*** DATA TO USE Section Begins ***
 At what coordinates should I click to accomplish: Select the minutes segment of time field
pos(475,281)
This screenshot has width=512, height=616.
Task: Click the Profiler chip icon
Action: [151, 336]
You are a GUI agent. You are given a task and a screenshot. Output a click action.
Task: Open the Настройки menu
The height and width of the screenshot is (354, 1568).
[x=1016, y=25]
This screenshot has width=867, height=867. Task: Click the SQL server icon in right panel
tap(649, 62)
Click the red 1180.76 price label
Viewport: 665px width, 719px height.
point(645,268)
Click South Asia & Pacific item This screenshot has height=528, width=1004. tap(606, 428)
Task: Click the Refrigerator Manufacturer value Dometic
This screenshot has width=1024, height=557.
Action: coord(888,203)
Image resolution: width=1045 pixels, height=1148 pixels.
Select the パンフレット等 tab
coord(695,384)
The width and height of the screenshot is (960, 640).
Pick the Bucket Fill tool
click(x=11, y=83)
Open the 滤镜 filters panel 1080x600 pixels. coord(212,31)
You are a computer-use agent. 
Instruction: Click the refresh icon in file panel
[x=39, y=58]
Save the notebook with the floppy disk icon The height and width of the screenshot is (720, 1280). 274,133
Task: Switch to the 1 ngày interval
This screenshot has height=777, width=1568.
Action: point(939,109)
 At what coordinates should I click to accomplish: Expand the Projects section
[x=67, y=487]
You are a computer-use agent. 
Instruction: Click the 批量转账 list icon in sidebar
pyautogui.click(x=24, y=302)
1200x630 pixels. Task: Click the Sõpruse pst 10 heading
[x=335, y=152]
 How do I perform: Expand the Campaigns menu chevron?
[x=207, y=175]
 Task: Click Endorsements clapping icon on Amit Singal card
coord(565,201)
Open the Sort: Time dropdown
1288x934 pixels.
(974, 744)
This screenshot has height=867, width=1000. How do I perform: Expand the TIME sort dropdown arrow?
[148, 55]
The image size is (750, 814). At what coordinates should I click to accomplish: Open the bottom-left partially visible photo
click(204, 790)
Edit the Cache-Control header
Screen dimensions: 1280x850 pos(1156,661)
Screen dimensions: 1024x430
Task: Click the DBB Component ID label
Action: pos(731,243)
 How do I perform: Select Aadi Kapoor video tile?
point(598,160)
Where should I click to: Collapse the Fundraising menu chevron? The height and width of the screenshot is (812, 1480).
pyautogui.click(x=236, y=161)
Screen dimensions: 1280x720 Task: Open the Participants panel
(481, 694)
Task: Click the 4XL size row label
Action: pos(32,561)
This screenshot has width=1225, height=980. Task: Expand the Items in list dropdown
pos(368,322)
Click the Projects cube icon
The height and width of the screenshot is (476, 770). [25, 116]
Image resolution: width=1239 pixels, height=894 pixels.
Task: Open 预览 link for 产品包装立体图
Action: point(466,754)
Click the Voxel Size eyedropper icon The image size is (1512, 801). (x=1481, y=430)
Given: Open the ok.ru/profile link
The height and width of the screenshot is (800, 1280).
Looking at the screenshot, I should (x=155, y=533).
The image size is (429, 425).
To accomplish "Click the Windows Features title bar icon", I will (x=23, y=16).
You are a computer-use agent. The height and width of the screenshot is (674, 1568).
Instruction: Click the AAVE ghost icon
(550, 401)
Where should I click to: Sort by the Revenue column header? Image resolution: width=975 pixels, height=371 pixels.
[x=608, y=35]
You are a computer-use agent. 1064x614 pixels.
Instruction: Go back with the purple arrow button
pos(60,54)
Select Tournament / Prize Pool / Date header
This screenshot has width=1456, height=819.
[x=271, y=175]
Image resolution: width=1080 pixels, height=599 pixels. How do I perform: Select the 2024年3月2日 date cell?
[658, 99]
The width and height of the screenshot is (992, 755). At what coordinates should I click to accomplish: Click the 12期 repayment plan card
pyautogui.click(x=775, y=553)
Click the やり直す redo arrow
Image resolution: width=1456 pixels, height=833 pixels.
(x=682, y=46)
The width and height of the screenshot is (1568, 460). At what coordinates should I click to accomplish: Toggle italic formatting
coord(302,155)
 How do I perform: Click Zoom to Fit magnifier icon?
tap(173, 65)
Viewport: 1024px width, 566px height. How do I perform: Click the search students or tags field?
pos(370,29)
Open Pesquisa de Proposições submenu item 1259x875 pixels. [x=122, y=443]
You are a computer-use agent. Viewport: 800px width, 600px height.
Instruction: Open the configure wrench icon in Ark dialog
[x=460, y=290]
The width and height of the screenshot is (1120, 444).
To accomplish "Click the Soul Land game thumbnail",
*** DATA TO USE Section Ends ***
= WHAT TO DO =
Count the lines in the data where "computer" occurs. Report the number only.

= RESPONSE =
5